We only stayed for the first 2 hours of the event — hard chairs and no moving air being cited — but we did hear a few fabulous readings.  Andrew Tilin led off with his new book.  As much as I didn’t think I had any interest in this topic, by the time he was finished I was sold.  It’s about doping in sports, yes.  But it’s also about trying to recapture youth in our youth-obsessed culture, and about what it means to be an aging man in today’s culture of Steroids and Viagra.  Perform perform perform.

The next 2 readers were women:  Thea Sullivan and Jacqueline Berger.  Poets.  One had published a few books and the other was, like me, published in a few good journals but with no book in hand.  Yet.  They read beautifully, and their poems were both funny and heartbreaking and real.  I could have listened to them twice as long —- and I rarely say that about a poetry reading, so you know they were particularly good.

And then there was the guest artist.  A photographer.  He set up 4 large framed photographs on easels behind him and, for the next many minutes, just about bored me to tears.  I felt for him, poor guy, having to following the brilliant raconteurs before him.  He opened with “the origin of photography” and I thought, Oh dear god, he’s only got 7 minutes to talk.  Sure enough, by the time he got to himself and his work — his beautiful work — his time had long been up.

But here’s the deal folks.  None of this mattered one whit.  I didn’t buy a single book at this reading, but guess what I did open my checkbook for?  The photographer had barely finished speaking when I leaned over to my husband and said, I have to have the photo on the far right.  I can’t explain it, but I know I have to have it.  And then I barreled my way through the crowd before anybody could beat me to it.

It’s not some grand panorama of nature.  It’s not of real people.  It’s not  fantastical in color or boldness.  It was taken in — are you ready? — a plaster factory.  Funny what grabs you.

Now this gorgeous photo graces the top of my bookshelf.  And you know what?  It looks like it belongs, like it’s always been there.

How To Dial A Rotary Phone

In an effort to fail at my promise to watch less TV, I spent this weekend watching episode after episode of Dallas.  The first season, 1978.  What a soap opera, what campiness, what bizarre safari shirts J.R. Ewing wore.

But a funny thing happened on my way to veg out.  What started out as mindless relaxation and nostalgia turned into one hell of a memory trigger.

Many of the how-to books we writers stock up on list exercises to help us recall the past:  listen to music from that era, examine old photos, read archived newspapers, describe the kitchen in your childhood home.  I grew up in houses where the TV was, literally, always on.  At home, I read my Nancy Drews under the drone of a loud TV.  I now realize I loved the library not only for it’s books, but for it’s silence.  TV programming even controlled our eating/sleeping habits:  lunch between The Young and The Restless and As The World Turns; supper following Walter Cronkite; bedtime after Dallas on a Friday night.
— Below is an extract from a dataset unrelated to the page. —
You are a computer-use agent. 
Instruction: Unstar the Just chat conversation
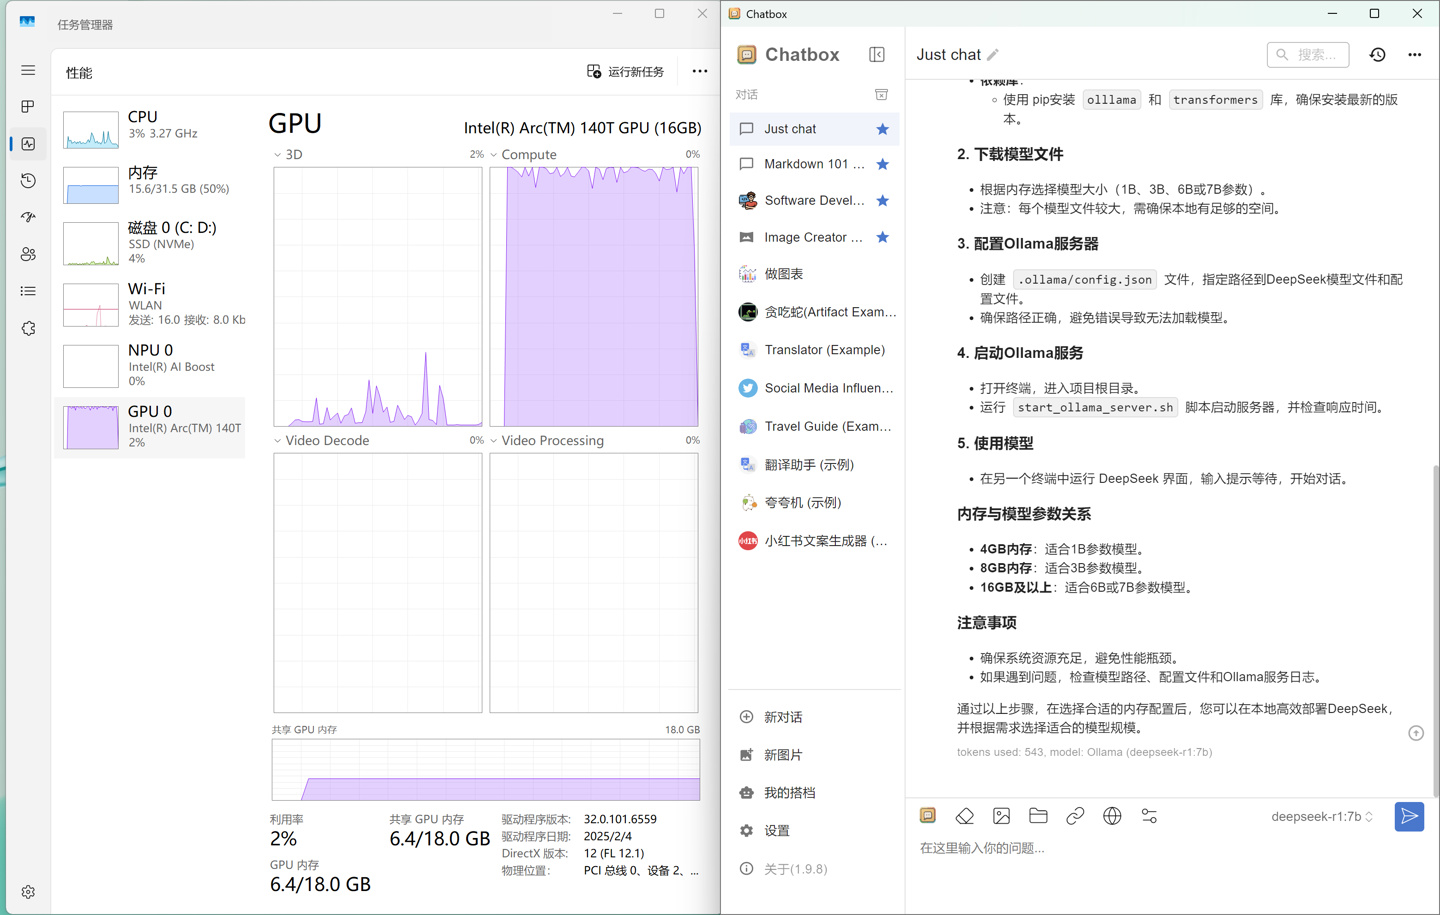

As lowbrow and un-artist-like as it sounds, TV is often one of my best writing prompts.  This weekend, spending time with Sue Ellen and Digger Barnes and Miss Ellie turned into some unexpectedly fine research.  Oh, those 1970’s bell-bottoms and polyester suits.  The T-topped Corvettes and bright yellow patio furniture.  Women, soft and feminine, in their slacks and blouses, so removed frm today’s hard-bodies and breast implants.  Remember when you had to look up numbers and dial phones (how slow and deliberate this act was)?

What are some of your favorite writing prompts?